> [Task brief] Print out the complete set of records below, exactly as they read.

> [Data in this exercise]
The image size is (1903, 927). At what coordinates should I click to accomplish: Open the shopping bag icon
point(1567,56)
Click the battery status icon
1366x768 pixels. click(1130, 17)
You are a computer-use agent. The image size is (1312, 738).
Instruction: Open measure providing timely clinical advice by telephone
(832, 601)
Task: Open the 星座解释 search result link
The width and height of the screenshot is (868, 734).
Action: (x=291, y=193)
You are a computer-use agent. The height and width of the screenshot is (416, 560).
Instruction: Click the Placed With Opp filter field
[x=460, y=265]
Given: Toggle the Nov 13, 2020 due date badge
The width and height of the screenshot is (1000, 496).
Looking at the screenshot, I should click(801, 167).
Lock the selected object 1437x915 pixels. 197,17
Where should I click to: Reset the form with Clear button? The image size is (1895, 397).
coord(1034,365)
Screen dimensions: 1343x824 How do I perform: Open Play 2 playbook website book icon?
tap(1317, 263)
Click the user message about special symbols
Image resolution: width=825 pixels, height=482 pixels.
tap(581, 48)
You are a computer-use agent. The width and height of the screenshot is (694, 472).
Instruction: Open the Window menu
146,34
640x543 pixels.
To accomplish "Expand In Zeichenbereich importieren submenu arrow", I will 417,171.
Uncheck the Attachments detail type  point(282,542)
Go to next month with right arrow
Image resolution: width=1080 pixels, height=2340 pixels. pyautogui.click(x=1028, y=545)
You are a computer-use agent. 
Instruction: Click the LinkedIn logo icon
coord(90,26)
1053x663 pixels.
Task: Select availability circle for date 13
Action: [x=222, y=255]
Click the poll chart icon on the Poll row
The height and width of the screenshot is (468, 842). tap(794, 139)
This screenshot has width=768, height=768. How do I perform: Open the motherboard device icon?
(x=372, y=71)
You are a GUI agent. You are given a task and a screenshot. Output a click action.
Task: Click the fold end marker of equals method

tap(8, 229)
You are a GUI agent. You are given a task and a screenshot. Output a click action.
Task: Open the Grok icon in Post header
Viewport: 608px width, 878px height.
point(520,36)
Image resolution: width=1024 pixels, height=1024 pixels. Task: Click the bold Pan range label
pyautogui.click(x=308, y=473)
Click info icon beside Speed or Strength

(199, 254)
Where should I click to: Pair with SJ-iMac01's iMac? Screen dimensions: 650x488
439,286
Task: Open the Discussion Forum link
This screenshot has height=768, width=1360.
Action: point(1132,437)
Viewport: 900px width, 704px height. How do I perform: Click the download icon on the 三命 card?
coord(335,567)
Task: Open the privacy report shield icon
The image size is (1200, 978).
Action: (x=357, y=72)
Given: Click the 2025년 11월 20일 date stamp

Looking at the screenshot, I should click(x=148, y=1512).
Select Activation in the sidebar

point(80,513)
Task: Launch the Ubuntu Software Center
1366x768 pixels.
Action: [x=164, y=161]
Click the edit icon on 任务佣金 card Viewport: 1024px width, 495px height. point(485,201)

> [Answer space]
The image size is (1903, 927). At what coordinates should I click to accomplish: Open the shopping bag icon
point(1567,56)
Click the battery status icon
1366x768 pixels. click(1130, 17)
You are a computer-use agent. The image size is (1312, 738).
Instruction: Open measure providing timely clinical advice by telephone
(832, 601)
Task: Open the 星座解释 search result link
The width and height of the screenshot is (868, 734).
Action: (x=291, y=193)
You are a computer-use agent. The height and width of the screenshot is (416, 560).
Instruction: Click the Placed With Opp filter field
[x=460, y=265]
Given: Toggle the Nov 13, 2020 due date badge
The width and height of the screenshot is (1000, 496).
Looking at the screenshot, I should click(801, 167).
Lock the selected object 1437x915 pixels. 197,17
Where should I click to: Reset the form with Clear button? The image size is (1895, 397).
coord(1034,365)
Screen dimensions: 1343x824 How do I perform: Open Play 2 playbook website book icon?
tap(1317, 263)
Click the user message about special symbols
Image resolution: width=825 pixels, height=482 pixels.
tap(581, 48)
You are a computer-use agent. The width and height of the screenshot is (694, 472).
Instruction: Open the Window menu
146,34
640x543 pixels.
To accomplish "Expand In Zeichenbereich importieren submenu arrow", I will 417,171.
Uncheck the Attachments detail type  point(282,542)
Go to next month with right arrow
Image resolution: width=1080 pixels, height=2340 pixels. pyautogui.click(x=1028, y=545)
You are a computer-use agent. 
Instruction: Click the LinkedIn logo icon
coord(90,26)
1053x663 pixels.
Task: Select availability circle for date 13
Action: [x=222, y=255]
Click the poll chart icon on the Poll row
The height and width of the screenshot is (468, 842). tap(794, 139)
This screenshot has width=768, height=768. How do I perform: Open the motherboard device icon?
(x=372, y=71)
You are a GUI agent. You are given a task and a screenshot. Output a click action.
Task: Click the fold end marker of equals method

tap(8, 229)
You are a GUI agent. You are given a task and a screenshot. Output a click action.
Task: Open the Grok icon in Post header
Viewport: 608px width, 878px height.
point(520,36)
Image resolution: width=1024 pixels, height=1024 pixels. Task: Click the bold Pan range label
pyautogui.click(x=308, y=473)
Click info icon beside Speed or Strength

(199, 254)
Where should I click to: Pair with SJ-iMac01's iMac? Screen dimensions: 650x488
439,286
Task: Open the Discussion Forum link
This screenshot has height=768, width=1360.
Action: point(1132,437)
Viewport: 900px width, 704px height. How do I perform: Click the download icon on the 三命 card?
coord(335,567)
Task: Open the privacy report shield icon
The image size is (1200, 978).
Action: (x=357, y=72)
Given: Click the 2025년 11월 20일 date stamp

Looking at the screenshot, I should click(x=148, y=1512).
Select Activation in the sidebar

point(80,513)
Task: Launch the Ubuntu Software Center
1366x768 pixels.
Action: [x=164, y=161]
Click the edit icon on 任务佣金 card Viewport: 1024px width, 495px height. point(485,201)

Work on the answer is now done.